CVE-2023-32994

Vulnerability

Overview

The Jenkins SAML Single Sign On (SSO) Plugin, versions 2.1.0 and earlier, contains a critical security flaw where SSL/TLS certificate validation is unconditionally disabled when connecting to miniOrange or the configured Identity Provider (IdP) to retrieve SAML metadata [1][2]. This means that the plugin does not verify the authenticity of the TLS certificate presented by the server, breaking the chain of trust that HTTPS typically provides.

Exploitation

Vectors

An attacker with network access to the communication path between the Jenkins server and the miniOrange/IdP service can perform a man-in-the-middle (MitM) attack [2]. By intercepting the HTTPS connection, the attacker can present a fake certificate, and because validation is disabled, the plugin will accept it. This allows the attacker to read, modify, or inject data into the SAML metadata stream without detection.

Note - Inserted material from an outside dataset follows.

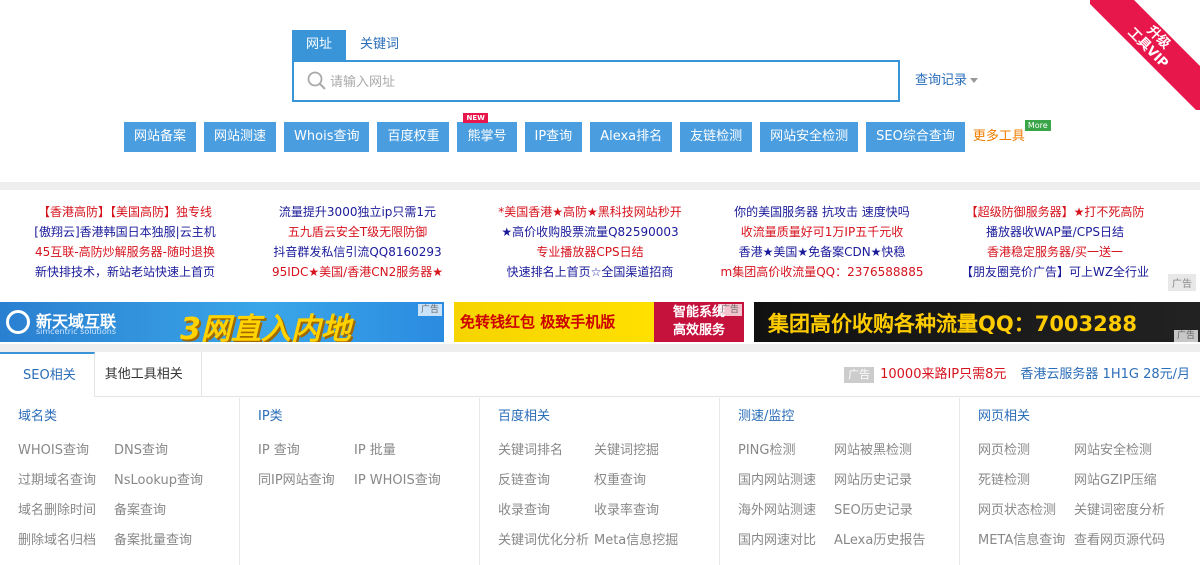  Describe the element at coordinates (76, 332) in the screenshot. I see `banner-brand-sub: simcentric solutions` at that location.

No special privileges on Jenkins itself are required; the attacker only needs to be positioned to intercept the network traffic.

Impact

Assessment

Successful exploitation enables the attacker to intercept SAML metadata, which may contain sensitive configuration details about the SSO setup, such as endpoints, certificates, or binding information. With this access, an attacker could potentially impersonate the IdP, forge assertions, or redirect authentication flows, leading to unauthorized access to Jenkins resources. The vulnerability compromises the integrity and confidentiality of the SSO metadata exchange.

Mitigation

Status

As of the publication date, the Jenkins Security Advisory [1] does not list a fixed version for the SAML SSO Plugin, indicating that users should consider upgrading when a patch becomes available. Administrators are advised to monitor the plugin's update channel and apply any security release promptly. Until a fix is deployed, using network-level protections (e.g., VPNs, strict firewall rules) for the connection to the IdP may reduce risk.